▸ TRY IT:
Everything from the line with "Task: Click the Panel icon in the Input group" to the end of the data below, both lines included, should be transcribed exactly; please omit the pictures.

[[ RECORDS PROVIDED, beginning ]]

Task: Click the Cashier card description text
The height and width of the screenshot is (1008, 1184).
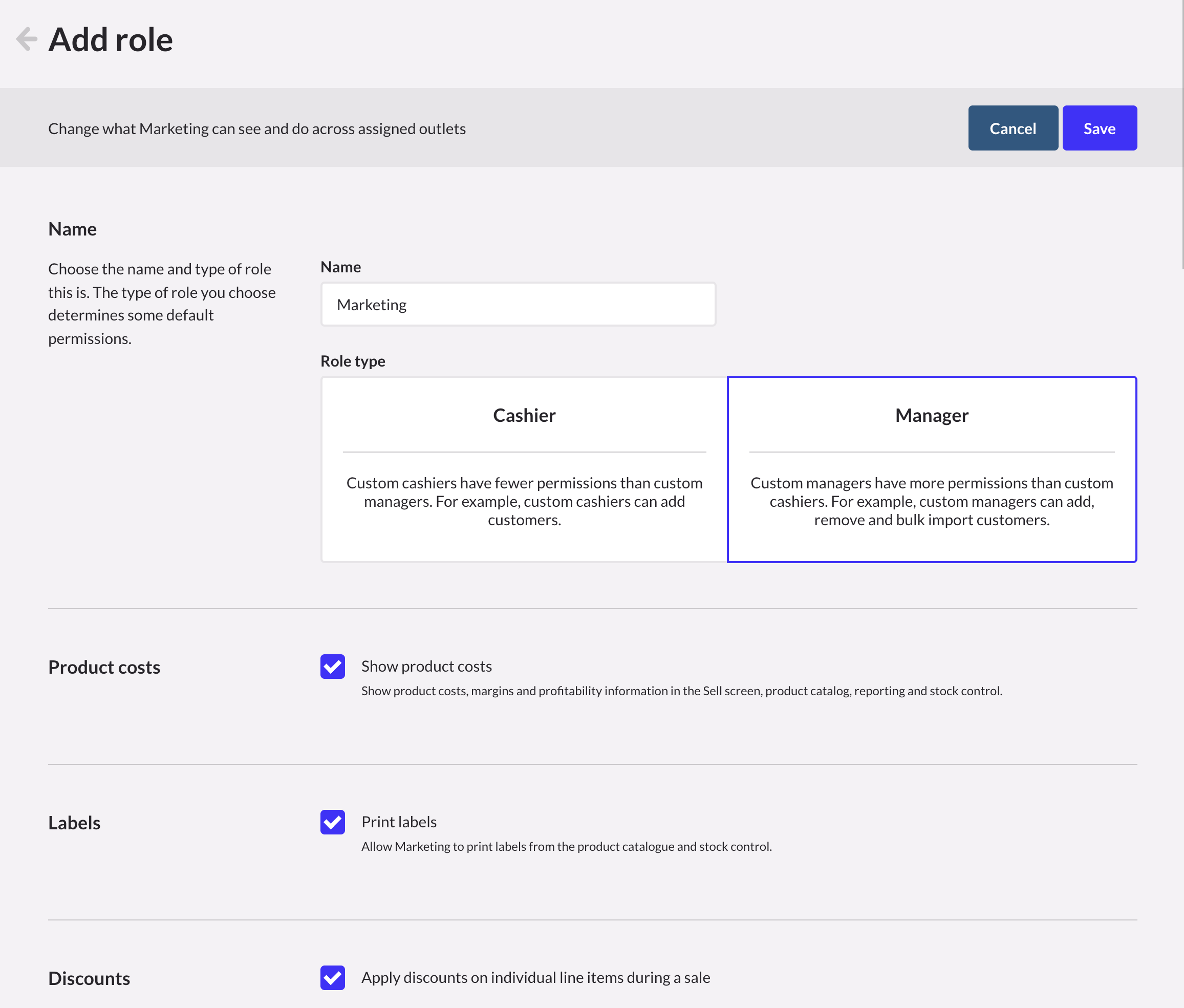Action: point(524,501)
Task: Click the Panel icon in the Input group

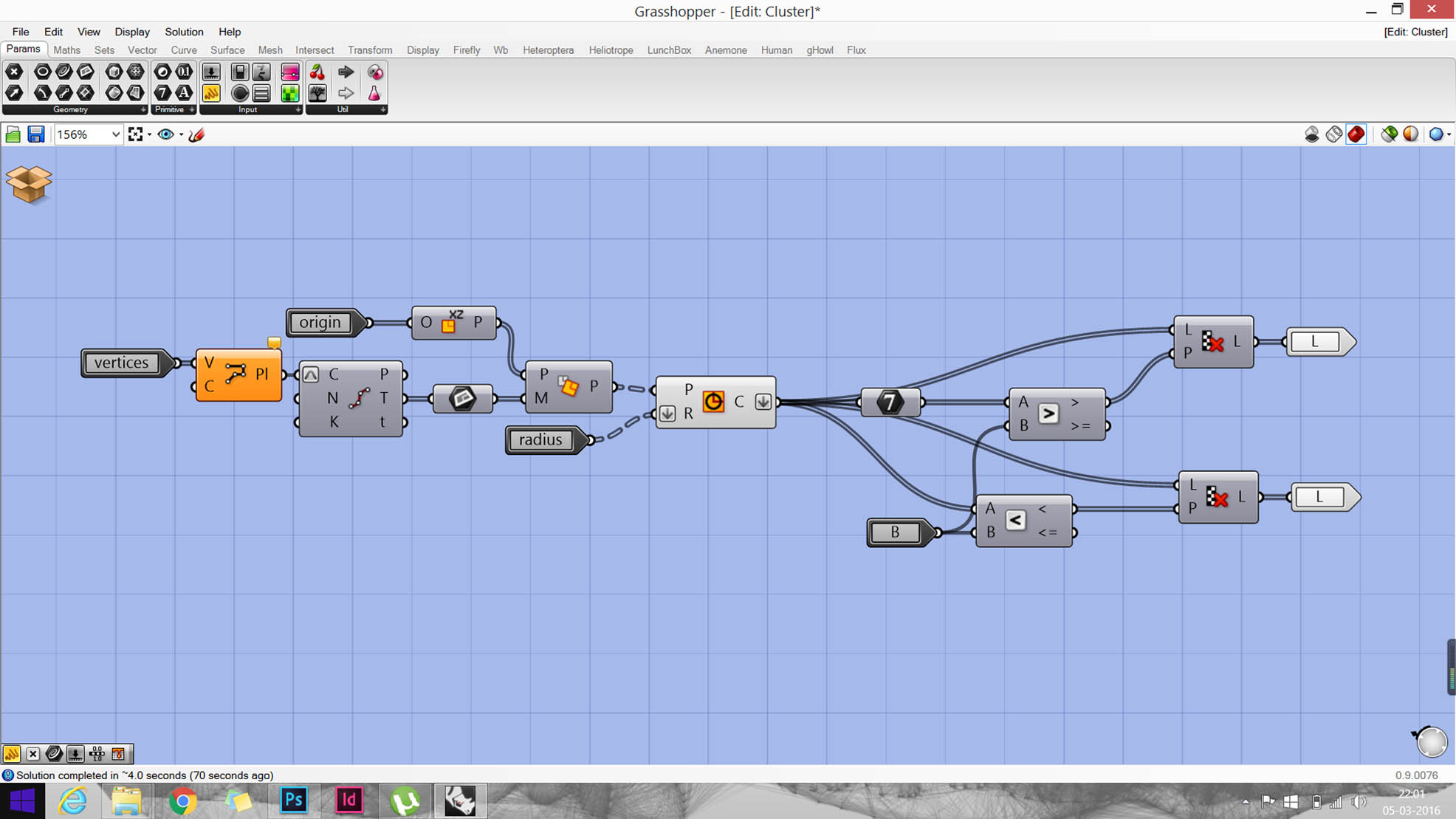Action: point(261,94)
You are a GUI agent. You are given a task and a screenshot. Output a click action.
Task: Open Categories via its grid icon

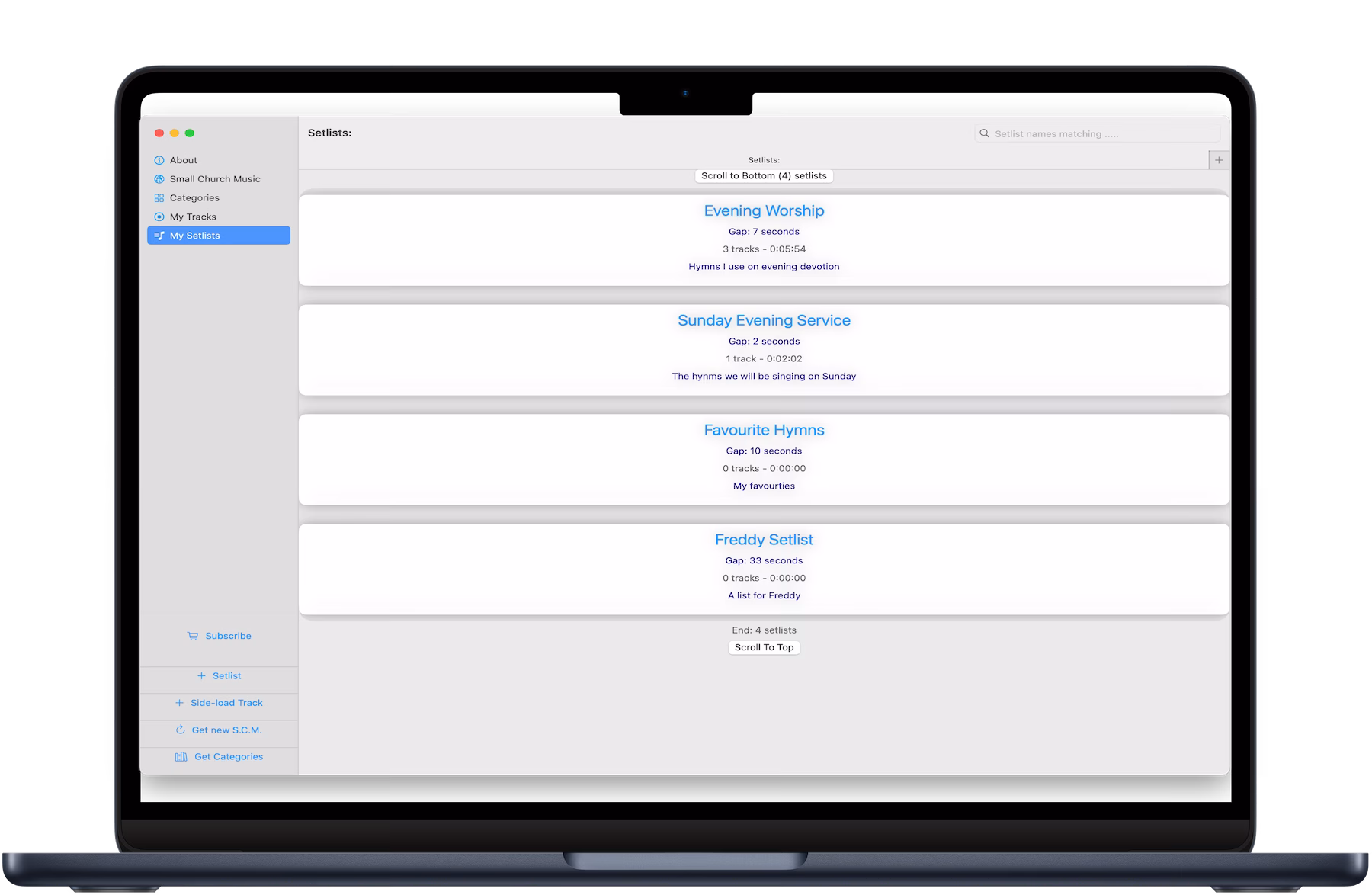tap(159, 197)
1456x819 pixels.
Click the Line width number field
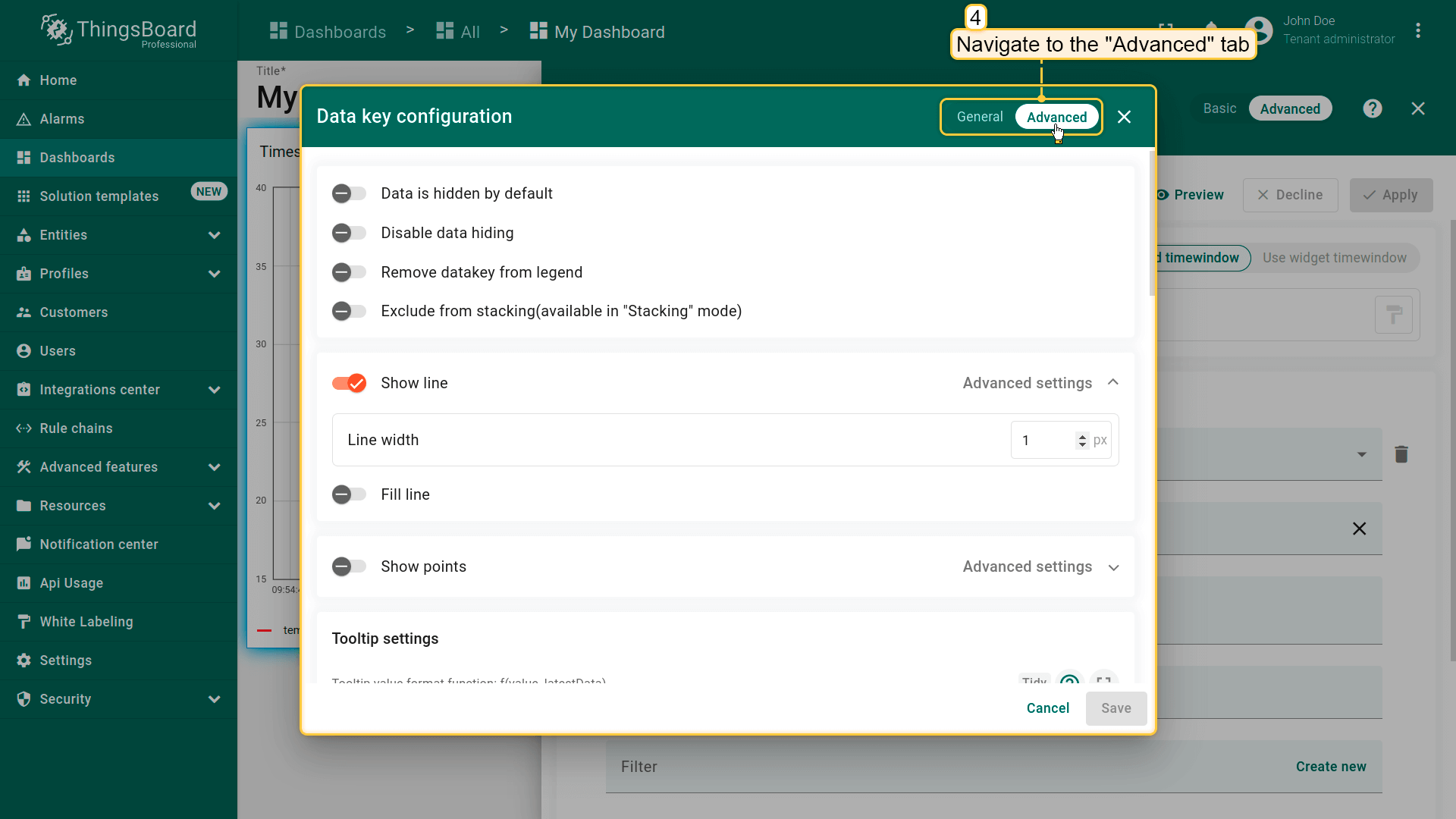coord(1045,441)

[[ RECORDS PROVIDED, end ]]

▸ ANSWER BELOW:
Task: Click the Panel icon in the Input group

Action: point(261,94)
You are a GUI agent. You are given a task and a screenshot. Output a click action.
Task: Open Categories via its grid icon

tap(159, 197)
1456x819 pixels.
Click the Line width number field
coord(1045,441)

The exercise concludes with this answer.